ゲンヤはちょっと言葉を濁した。それにピンとくるギンガ。

「ははぁ、スバルがメールで教えてくれたアスカの事が気になるんでしょ?」

管理局に属し、部隊をまとめる立場であっても娘の動向は気にかかるらしい。

「う……ま、まあ、親だからな。年頃の娘の側にいる野郎がどんな奴かは気になるさ」

胸の内を読まれたゲンヤが白状する。

「そうね……私も今日初めて会ったけど、悪い子じゃないと思うよ。むしろ逆。とてもいい子よ。まあ、ちょっと無神経な所もあるけど、男の子だしね」

ヘリでの一件を思いだし、ギンガが苦笑する。

もし、この場にアスカがいたなら、地下高速でギンガに逮捕されそうになったけど?と反撃するだろう。

「そうかい。ギンが言うなら間違いねぇだろ」

ゲンヤはそう言って身を乗り出した。

「ギンガ。スバルの事、頼むな」

「はい、父さん」
 
 

 
後書き
あー、相変わらずの長文で申し訳ありません。
文章力もなんか落ちているような気がする?!
それでも読んでくださる方々に感謝いたします。
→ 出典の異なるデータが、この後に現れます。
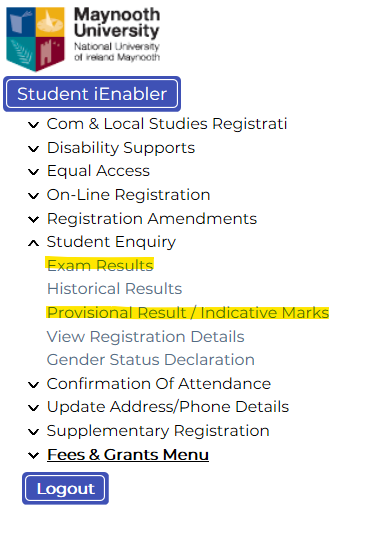The height and width of the screenshot is (535, 385).
Task: Click the Logout button
Action: click(x=66, y=489)
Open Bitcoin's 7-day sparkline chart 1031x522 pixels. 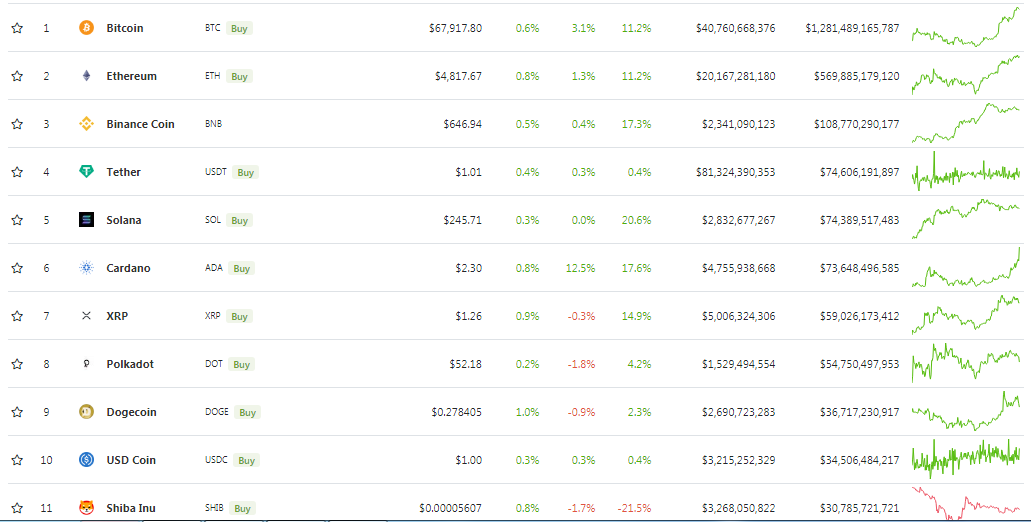pos(965,28)
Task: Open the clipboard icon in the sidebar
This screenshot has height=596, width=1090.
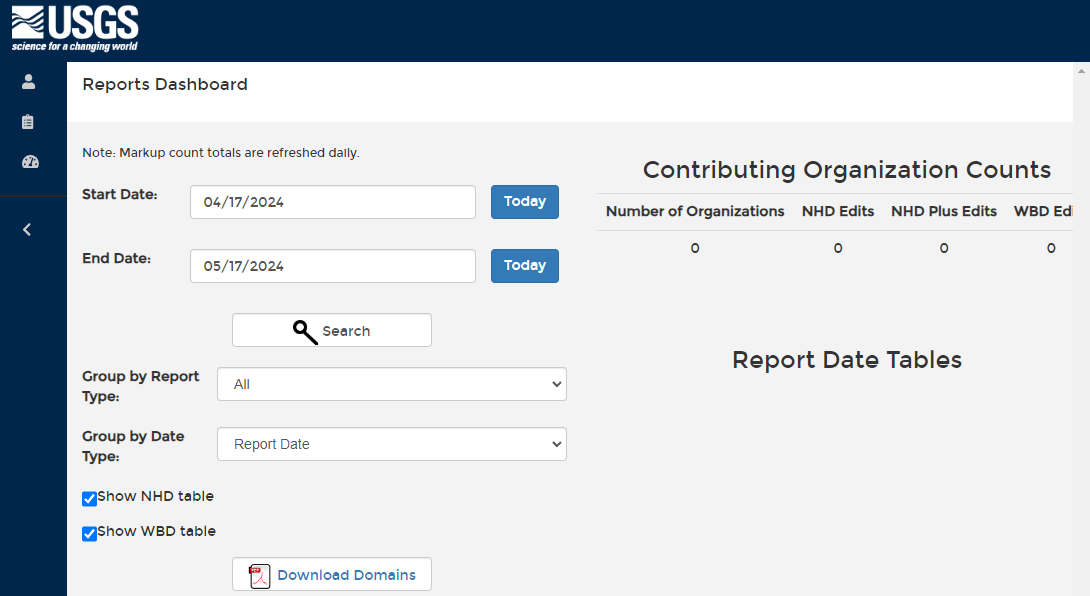Action: pos(28,122)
本当にありがとうございます!

今回はナンバーズのエピローグ的な感じになる筈だったんですけど……
アスカがティアナを怒らせてしまって大変だったようです。
そろそろティアナは自分の気持ちに気づくでしょうか?まだですね。
まあ、ティアナのヒロインゲージが溜まった事は間違いありませんが……
対抗馬のアルトさんがどう出るか?もう隊長達いいかな……まだ諦めないぜ!
結構前の話の伏線を回収できれば、一気に隊長ズどころか、副体長とのフラグを立てるのも可能な筈!

108部隊の人々も、色々出てくる事になるでしょう。
アレ?ゲンヤさん、初登場かな?まあいいや。